Atezolizumab and bevacizumab in advanced hepatocellular carcinoma: Real-world data.

Abstract

e16167 Background: Treatment of advanced unresectable hepatocellular carcinoma (HCC) has advanced substantially in the past few years with the use of immunotherapy. The IMbrave 150 phase III study assessed the combined treatment of atezolizumab plus bevacizumab (atezobev) and has demonstrated better overall and progression-free survival compared with sorafenib. We aimed to assess the efficacy and toxicity of atezobev in real-world data. Methods: We reviewed the medical records of patients with a diagnosis of advanced HCC treated at the Sheba Medical Center between January 2020 and February 2023. Eligible patients were those treated with atezobev as first line systemic therapy.
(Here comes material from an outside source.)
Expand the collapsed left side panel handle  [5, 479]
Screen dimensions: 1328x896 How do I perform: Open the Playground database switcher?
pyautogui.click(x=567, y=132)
Adverse events were recorded according to the Common Terminology Criteria for Adverse Events (CTCAE) v5.0. Response assessment was performed according to the Response Evaluation Criteria In Solid Tumors (RECIST) v1.1. Results: We identified 37 patients that were treated with atezobev, mean age of the study population was 70 (IQR 60-72), 19% were females (n = 7), median ECOG performance status was 1 (IQR 0-1.5) and HCC etiology was non-viral in 35% (n = 13) and viral (HBV/HCV) in 65% of patients (n = 24). Overall response rate (ORR) was 29.7% (n = 11), stable disease was noted in 27.0% (n = 10) and progressive disease in 43.2% (n = 16) of patients. In comparison, the ORR reported in the IMbrave 150 study was 27%. There was no difference in response rate according to previous local treatment or HCC etiology. Grade 3/4 adverse events included grade 3 hepatitis (10.8%, n = 4), grade 3 diarrhea (2.7%, n = 1), and grade 4 infusion-related reaction (2.7%, n = 1). In comparison, the IMbrave 150 study reported grade 3/4 hepatitis, diarrhea, and infusion-related reaction in 7.0%, 1.8% and 2.4% of patients, respectively. Conclusions: In this cohort of advanced HCC patients treated in a large tertiary medical center, the efficacy and toxicity profile of atezobev was similar to that reported in the IMbrave 150 phase III study.